Sara Cwynar’s Encyclopedia Grid (Acropolis) tugs at my wanderlust. During the pandemic, I’ve traveled very little and have not been very far from Portland. Here, Cwynar arranges what appear to be clips and cuttings of the ancient Acropolis in Athens, Greece on a blue backdrop. Each image in the grid shows a finger placed on a reproduction of this historic site taken from collected postcards, travel books, and art history textbooks. Layers of picture-taking pile up in the composition; they suggest the ways that images inform our memories, affect our perceptions, and shape our world view. How often do we remember a vacation spot based on the photo we took or the postcard we bought?

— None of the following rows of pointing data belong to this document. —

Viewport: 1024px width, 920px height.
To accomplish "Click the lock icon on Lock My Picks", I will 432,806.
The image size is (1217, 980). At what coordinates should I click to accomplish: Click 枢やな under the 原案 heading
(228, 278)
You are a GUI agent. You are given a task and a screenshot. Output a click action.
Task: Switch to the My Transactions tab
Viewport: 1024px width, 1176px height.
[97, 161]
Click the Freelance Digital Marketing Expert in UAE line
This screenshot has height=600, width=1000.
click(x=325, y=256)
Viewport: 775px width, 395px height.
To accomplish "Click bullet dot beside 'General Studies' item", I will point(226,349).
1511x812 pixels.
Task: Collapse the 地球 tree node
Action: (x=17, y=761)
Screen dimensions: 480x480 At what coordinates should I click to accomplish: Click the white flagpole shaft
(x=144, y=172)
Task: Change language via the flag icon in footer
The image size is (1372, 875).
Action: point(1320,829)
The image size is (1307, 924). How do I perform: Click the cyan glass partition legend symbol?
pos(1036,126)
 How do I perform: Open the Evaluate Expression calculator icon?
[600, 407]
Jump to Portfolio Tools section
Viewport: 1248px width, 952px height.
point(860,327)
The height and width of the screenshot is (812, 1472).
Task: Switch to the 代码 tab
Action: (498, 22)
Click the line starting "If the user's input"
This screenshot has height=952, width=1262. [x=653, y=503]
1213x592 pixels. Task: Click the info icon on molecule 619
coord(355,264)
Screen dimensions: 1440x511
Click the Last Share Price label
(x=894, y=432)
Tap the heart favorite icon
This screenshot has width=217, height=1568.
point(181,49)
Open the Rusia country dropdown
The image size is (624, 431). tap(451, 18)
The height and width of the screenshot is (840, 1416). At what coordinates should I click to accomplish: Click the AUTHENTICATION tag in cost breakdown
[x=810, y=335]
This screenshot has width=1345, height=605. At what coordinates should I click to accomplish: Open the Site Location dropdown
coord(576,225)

The repeated visual presence of her finger is an important detail for me: touching these mementos and paging through a guide book resonate in my body in ways that swiping or clicking a screen doesn’t. I find this work compelling in the way Cwynar playfully pins down this symbol of Western civilization, ordering its many visual representations like kitschy specimens to be poked and prodded with questions about history, relevance, and power.
—Sara Krajewski, The Robert and Mercedes Eichholz Curator of Modern and Contemporary Art
Sara Cwynar (American, born 1985). Encyclopedia Grid (Acropolis), 2014. Chromogenic print mounted on Plexiglas. Museum Purchase: Funds provided by Contemporary Art Auction Proceeds, 2017.77.1 © unknown, research required.